Ein deutlich gewichtigerer Faktor für die Teilnahme an Urnengängen als das Geschlecht ist das Alter. In der Tendenz steigt die Höhe der Stimmbeteiligung mit dem Alter. Ausnahmen gibt es bei der jüngeren Altersgruppe, den 18- bis 24-Jährigen, deren Beteiligung vereinzelt etwas höher liegt als diejenige der 25- bis 39-Jährigen. Dies gilt besonders für die Gemeinde Thal, in der die jüngste Altersgruppe in den vier letzten Abstimmungen durchwegs häufiger abstimmte als die zweitjüngste Altersgruppe.

Dass die Stimmbeteiligung in der Abstimmung vom Juni bei allen Altersgruppen dermassen getaucht ist, begründet die Statistikfachstelle vor allem mit den Vorlagen.
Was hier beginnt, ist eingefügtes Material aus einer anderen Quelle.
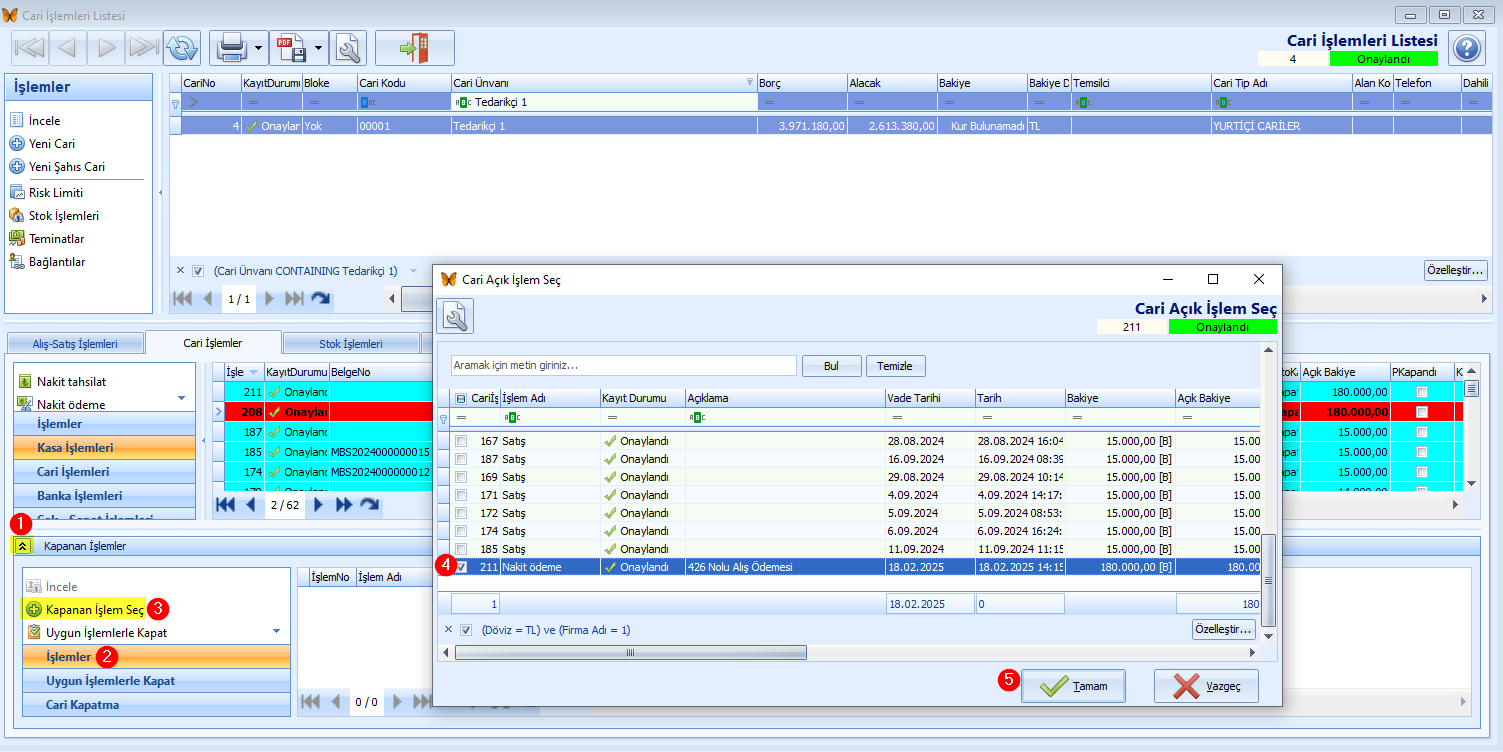This screenshot has height=752, width=1503.
Task: Switch to the Stok İşlemleri tab
Action: click(350, 344)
Zum einen waren die Vorlagen komplex (Vollgeld-Initiative), zum andern sah sich die Bevölkerung nur begrenzt vom Abstimmungsausgang betroffen (Geldspiel-Gesetz, St.Galler Pensionskasse, Medical Master).
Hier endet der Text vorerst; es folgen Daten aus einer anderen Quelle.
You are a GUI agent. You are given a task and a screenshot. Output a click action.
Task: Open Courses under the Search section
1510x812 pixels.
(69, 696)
Abstimmungen müssen polarisieren

Ein Blick in die vergangenen fünf Abstimmungsjahre zeigt: Um die Bevölkerung an die Urne zu bewegen, braucht es nationale Abstimmungen, die polarisieren. So lag die Stimmbeteiligung im Kanton St.Gallen im Februar 2016 (Durchsetzungs-Initiative) bei über 60 Prozent bei allen nationalen Vorlagen. Hingegen beteiligten sich am ersten Regierungswahlgang am selben Sonntag nur 52 Prozent.
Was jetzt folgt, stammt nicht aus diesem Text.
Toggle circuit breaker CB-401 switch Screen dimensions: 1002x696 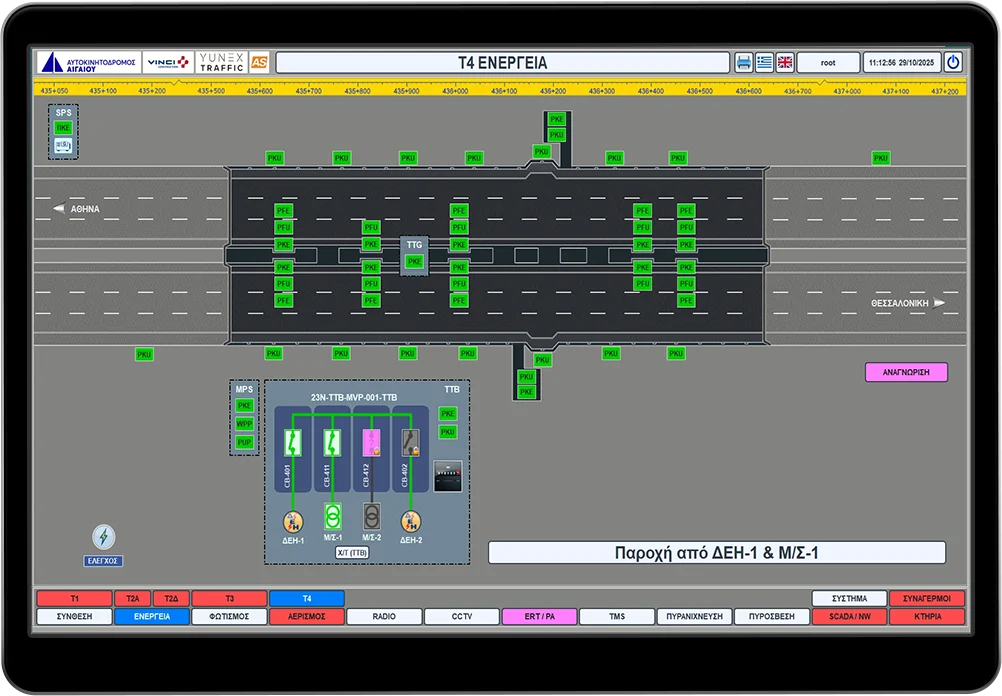pos(294,441)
Seit 2013 pendelt die St.Galler Stimmbeteiligung immer etwa zwischen 42 und 46 Prozent. Etwas höher lag sie beispielsweise im März 2018, als die No-Billag-Initiative über 53 Prozent mobilisieren konnte. Ein mobilisierungsstarkes Jahr war 2014: Damals lockten insbesondere die Ecopop-Initiative (48,95 Prozent), die Mindestlohn- (54,3 Prozent) und die Gripen-Abstimmung (54,12 Prozent) sowie die Masseneinwanderungs-Initiative (55,55 Prozent) an die Urnen. Wenig zu mobilisieren vermochte hingegen etwa die Initiative zur Volkswahl des Bundesrats 2013 (36,22 Prozent).